Information supplied:
※
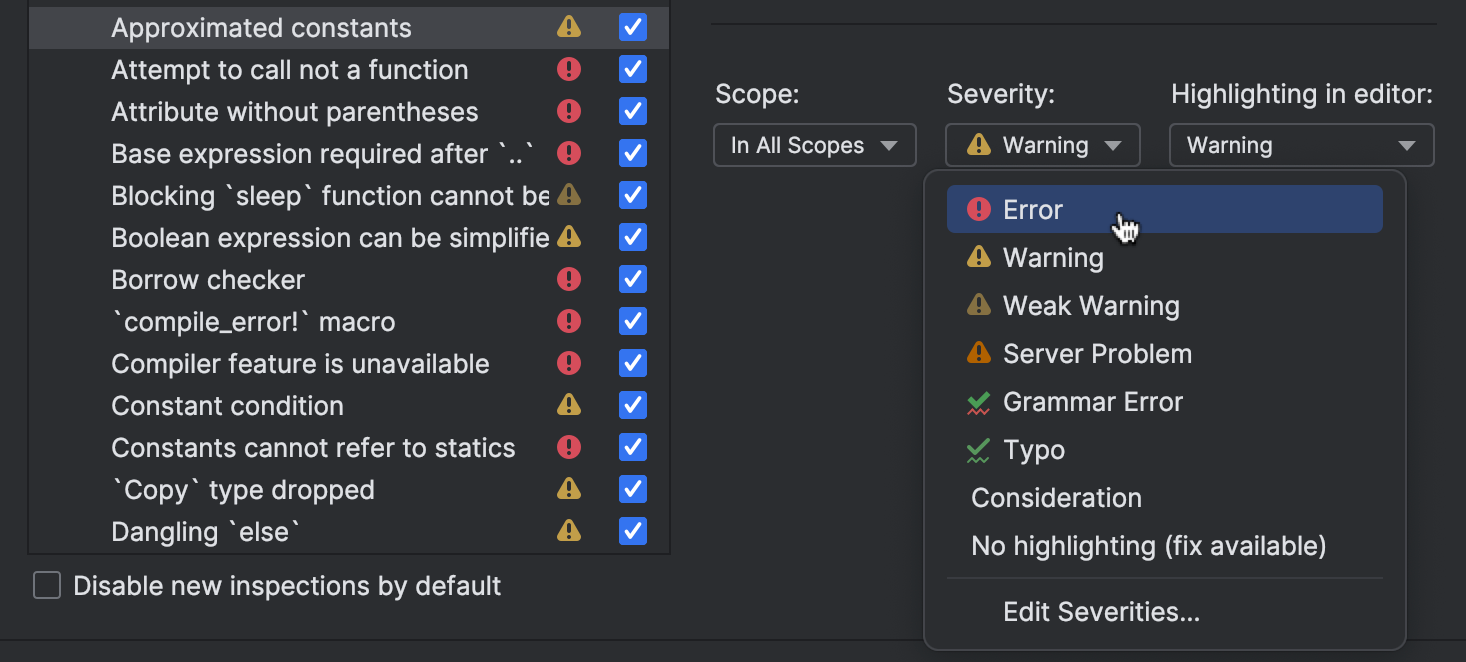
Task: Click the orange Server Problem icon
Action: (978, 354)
※
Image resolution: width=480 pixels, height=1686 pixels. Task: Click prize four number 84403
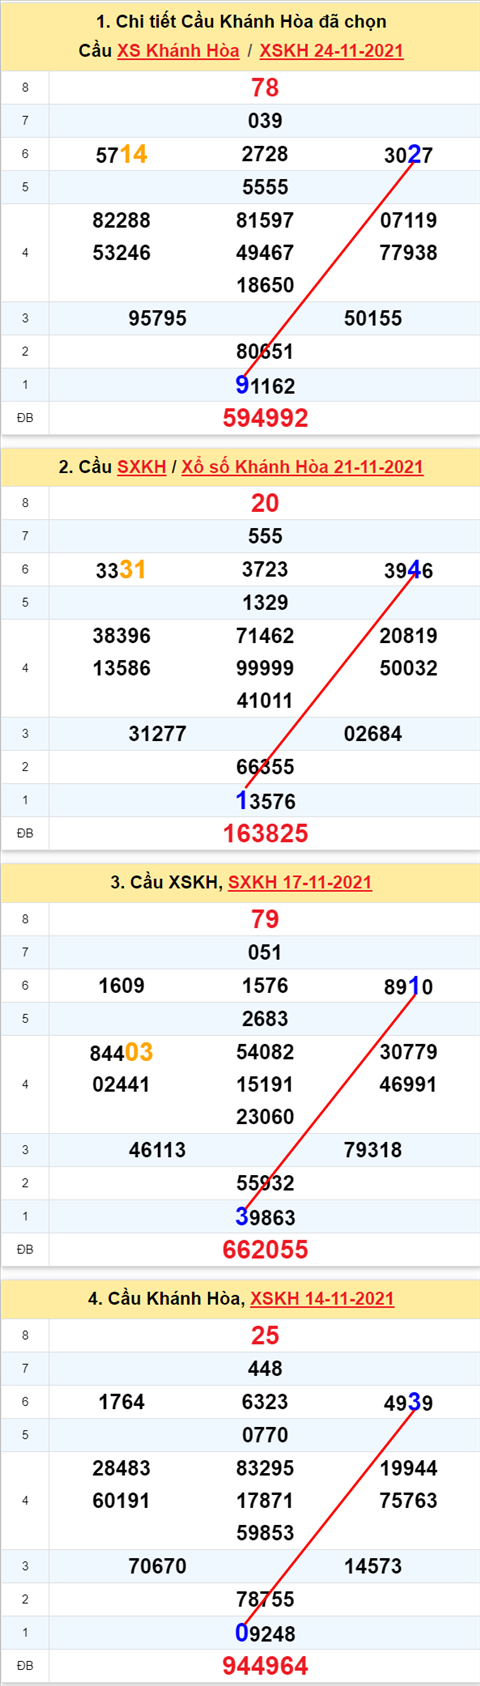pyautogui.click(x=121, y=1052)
※
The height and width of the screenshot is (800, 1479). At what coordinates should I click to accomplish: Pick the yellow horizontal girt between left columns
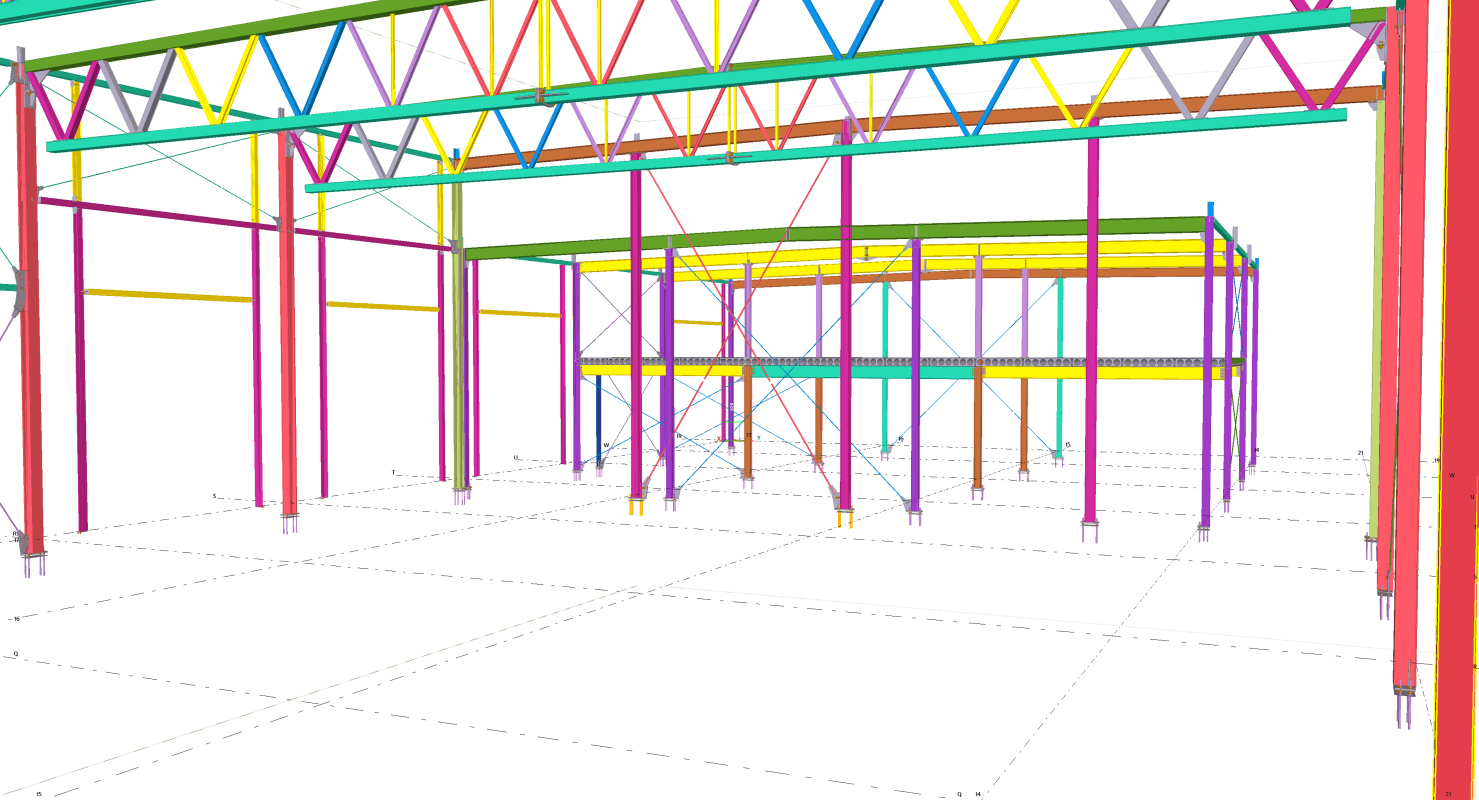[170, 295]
※
Problem statement:
Count how many lines in the data above contain the word "height". Reply with the number alone.

Worked answer:
2